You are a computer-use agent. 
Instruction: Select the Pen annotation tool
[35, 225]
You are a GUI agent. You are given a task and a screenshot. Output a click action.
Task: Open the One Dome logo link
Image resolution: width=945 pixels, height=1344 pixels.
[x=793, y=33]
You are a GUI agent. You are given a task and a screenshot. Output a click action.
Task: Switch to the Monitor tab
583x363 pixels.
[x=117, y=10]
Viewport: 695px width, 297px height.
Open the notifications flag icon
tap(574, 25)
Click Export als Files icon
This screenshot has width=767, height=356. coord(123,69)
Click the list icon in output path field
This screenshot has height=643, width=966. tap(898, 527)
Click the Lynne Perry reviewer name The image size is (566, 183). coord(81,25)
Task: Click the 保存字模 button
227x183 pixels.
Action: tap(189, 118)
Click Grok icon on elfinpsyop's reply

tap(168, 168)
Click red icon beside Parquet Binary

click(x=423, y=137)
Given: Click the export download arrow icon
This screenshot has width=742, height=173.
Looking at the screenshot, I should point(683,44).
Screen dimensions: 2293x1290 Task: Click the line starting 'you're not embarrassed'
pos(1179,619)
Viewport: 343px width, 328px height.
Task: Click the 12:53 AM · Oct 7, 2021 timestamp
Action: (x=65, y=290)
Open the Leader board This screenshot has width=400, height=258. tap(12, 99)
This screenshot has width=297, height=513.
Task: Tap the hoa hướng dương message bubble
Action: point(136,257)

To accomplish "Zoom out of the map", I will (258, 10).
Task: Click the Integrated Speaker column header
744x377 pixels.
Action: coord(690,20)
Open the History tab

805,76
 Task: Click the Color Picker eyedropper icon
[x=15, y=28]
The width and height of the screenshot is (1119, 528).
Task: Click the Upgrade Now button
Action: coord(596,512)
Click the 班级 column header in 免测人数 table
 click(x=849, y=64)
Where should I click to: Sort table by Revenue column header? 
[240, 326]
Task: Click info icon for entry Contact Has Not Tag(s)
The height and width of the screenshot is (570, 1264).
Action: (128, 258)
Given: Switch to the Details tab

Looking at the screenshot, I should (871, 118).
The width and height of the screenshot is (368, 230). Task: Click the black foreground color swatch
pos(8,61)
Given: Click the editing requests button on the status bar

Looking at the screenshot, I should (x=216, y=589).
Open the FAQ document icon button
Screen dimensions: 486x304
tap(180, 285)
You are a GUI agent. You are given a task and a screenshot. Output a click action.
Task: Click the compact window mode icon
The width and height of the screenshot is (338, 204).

****

▶ _TO DO_
Give back exactly the lines from the first line of the records through the line holding "Given: Click the export download arrow icon", including both of those lines and leaving out all others.

▶ _RESULT OF THE EXERCISE_
You are a computer-use agent. 
Instruction: Select the Pen annotation tool
[35, 225]
You are a GUI agent. You are given a task and a screenshot. Output a click action.
Task: Open the One Dome logo link
Image resolution: width=945 pixels, height=1344 pixels.
[x=793, y=33]
You are a GUI agent. You are given a task and a screenshot. Output a click action.
Task: Switch to the Monitor tab
583x363 pixels.
[x=117, y=10]
Viewport: 695px width, 297px height.
Open the notifications flag icon
tap(574, 25)
Click Export als Files icon
This screenshot has width=767, height=356. coord(123,69)
Click the list icon in output path field
This screenshot has height=643, width=966. tap(898, 527)
Click the Lynne Perry reviewer name The image size is (566, 183). coord(81,25)
Task: Click the 保存字模 button
227x183 pixels.
Action: tap(189, 118)
Click Grok icon on elfinpsyop's reply

tap(168, 168)
Click red icon beside Parquet Binary

click(x=423, y=137)
Given: Click the export download arrow icon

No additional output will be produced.